Collected data:
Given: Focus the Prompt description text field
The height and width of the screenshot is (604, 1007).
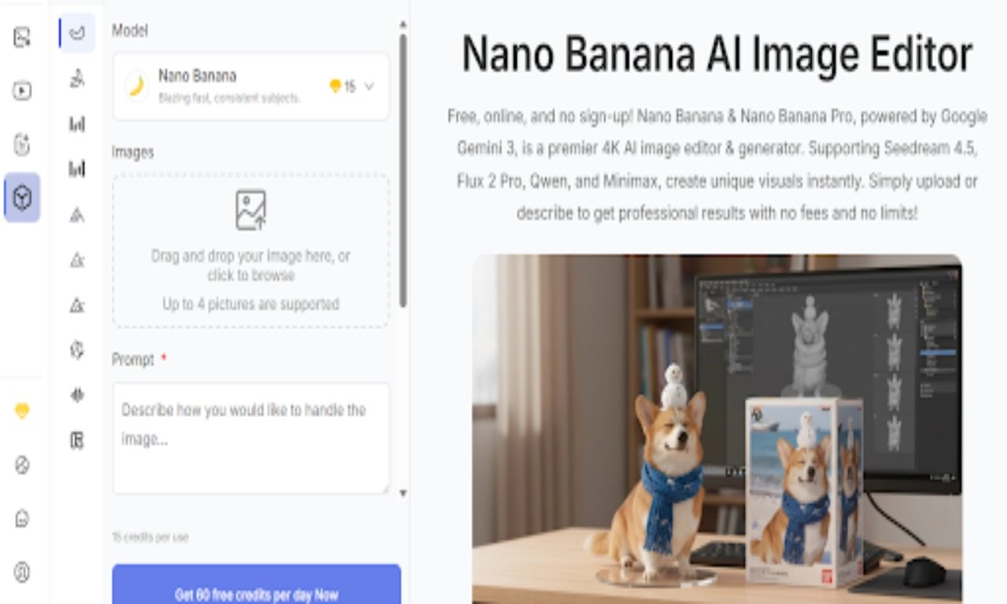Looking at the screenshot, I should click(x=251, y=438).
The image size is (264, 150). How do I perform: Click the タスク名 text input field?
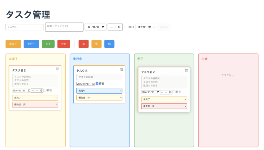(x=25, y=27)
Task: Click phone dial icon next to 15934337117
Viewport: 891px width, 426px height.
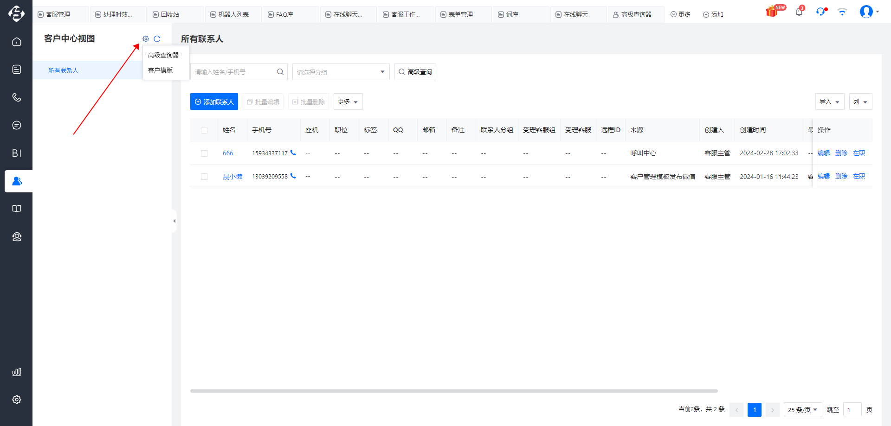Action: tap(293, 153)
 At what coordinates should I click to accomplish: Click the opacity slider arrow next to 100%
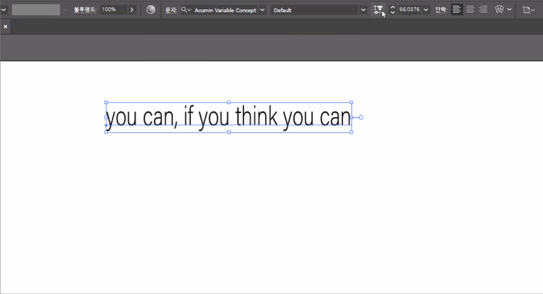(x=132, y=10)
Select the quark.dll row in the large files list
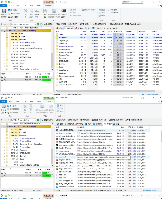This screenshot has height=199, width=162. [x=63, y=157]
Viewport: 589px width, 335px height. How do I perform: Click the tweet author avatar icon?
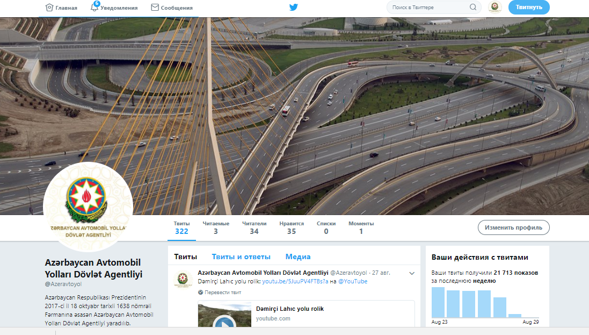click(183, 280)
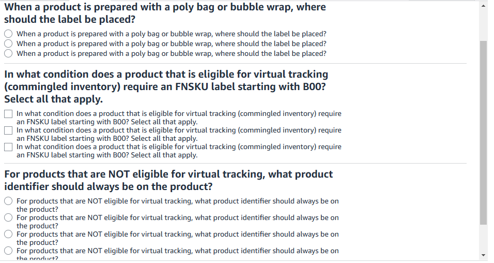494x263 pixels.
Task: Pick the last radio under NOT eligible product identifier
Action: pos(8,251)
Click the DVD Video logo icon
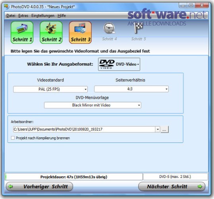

**Your objective**
Give back each entry exactly as it appears, with no pictures.

**Written answer**
Given: Focus the Prompt description text field
The height and width of the screenshot is (604, 1007).
Looking at the screenshot, I should click(x=251, y=438).
The image size is (264, 150). How do I perform: Click the タスク名 text input field?
(x=25, y=27)
Task: Click phone dial icon next to 15934337117
Viewport: 891px width, 426px height.
Action: tap(293, 153)
 At what coordinates should I click to accomplish: Click the opacity slider arrow next to 100%
(x=132, y=10)
Select the quark.dll row in the large files list
This screenshot has height=199, width=162. [x=63, y=157]
Viewport: 589px width, 335px height. How do I perform: Click the tweet author avatar icon?
click(183, 280)
494x263 pixels.
Task: Pick the last radio under NOT eligible product identifier
Action: pos(8,251)
Click the DVD Video logo icon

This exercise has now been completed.